J’ai eu mon diplôme d’ingénieur en 2012, filière MMIS, option bio-informatique.
Pourquoi avoir choisi l'Ensimag ?
C’est une des rares écoles spécialisées en mathématiques et informatique, j’ai adoré les maths en prépa et l’informatique est selon moi le moyen idéal de les rendre concrètes et utiles. Et je ne me voyais pas du tout faire une école généraliste !
Plutôt maths ou informatique ?
100% les maths, même si j’adore l’informatique pour résoudre des problèmes et construire des systèmes complexes.
Votre parcours à la suite de votre diplomation ?
J’ai fait une thèse en vision par ordinateur au GIPSA-lab jusqu'en 2015. J’ai ensuite travaillé 3 ans dans une startup d’imagerie médicale, 5 ans dans l'ingénierie en machine learning, et 2 ans à la direction d'une équipe data dans le domaine de la reforestation. En 2025 j'ai co-fondé Micelia, une société de conseil et d’ingénierie en IA, avec des anciens collègues. Depuis l’Ensimag, mon fil rouge a toujours été la vision par ordinateur, du traitement d’image “à l’ancienne” aux modèles de deep learning les plus avancés.
Votre emploi actuel ?
Je m’occupe de la direction technique de la société Micelia : gestion et mentorat de l’équipe technique, gestion de projet, alignement avec la stratégie commerciale, et je code quand il me reste du temps.
Retour sur les enseignements à l'Ensimag
Que retenez-vous de votre parcours académique à l'école ?
L’application des formules de traitement du signal à la vision par ordinateur a été un révélateur du lien entre les maths et l’informatique, et j’ai eu la chance de découvrir ce domaine juste avant l’arrivée du deep learning.
Le parcours à l'école permet d'acquérir de bonnes bases dans de nombreux domaines, mais j'ai toujours préféré aller à fond dans une seule direction. Ça a donc été assez simple de me spécialiser par la suite, mais 10 ans plus tard j'essaie toujours de rattraper des notions que j'avais négligées à l'époque.
Un conseil à donner aux étudiants actuels ?
Globalement, aujourd’hui tout est accessible en ligne : c’est idéal pour apprendre, mais il y a de quoi se perdre entre la quantité d’information et l’évolution des technologies. Selon moi, la meilleure stratégie sur le long terme c’est de faire des essais, de faire ses propres erreurs, puis de prendre du recul.
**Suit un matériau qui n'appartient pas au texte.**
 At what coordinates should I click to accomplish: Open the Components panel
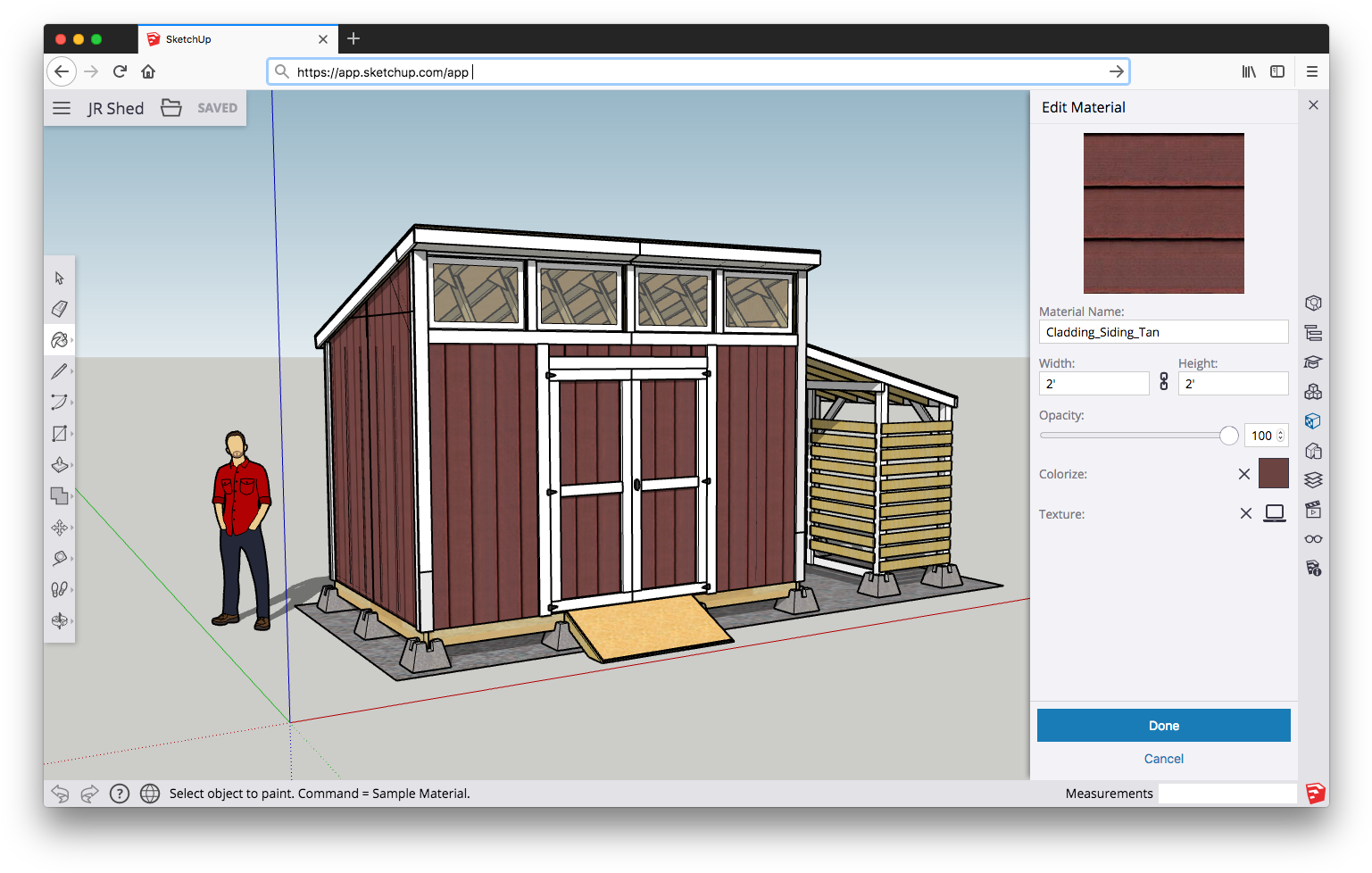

L’autre conseil, que je n’ai pas du tout suivi, c’est d’aller parler aux gens qui gravitent autour de l’école : les professeurs, chercheurs, ingénieurs et autres anciens élèves sont généralement ravis de partager leurs expériences.
Avez-vous encore un lien avec l’Ensimag ?
Indirectement via les réseaux personnels et professionnels, et nous avons l’ambition de recruter régulièrement des étudiants de l’Ensimag chez Micelia.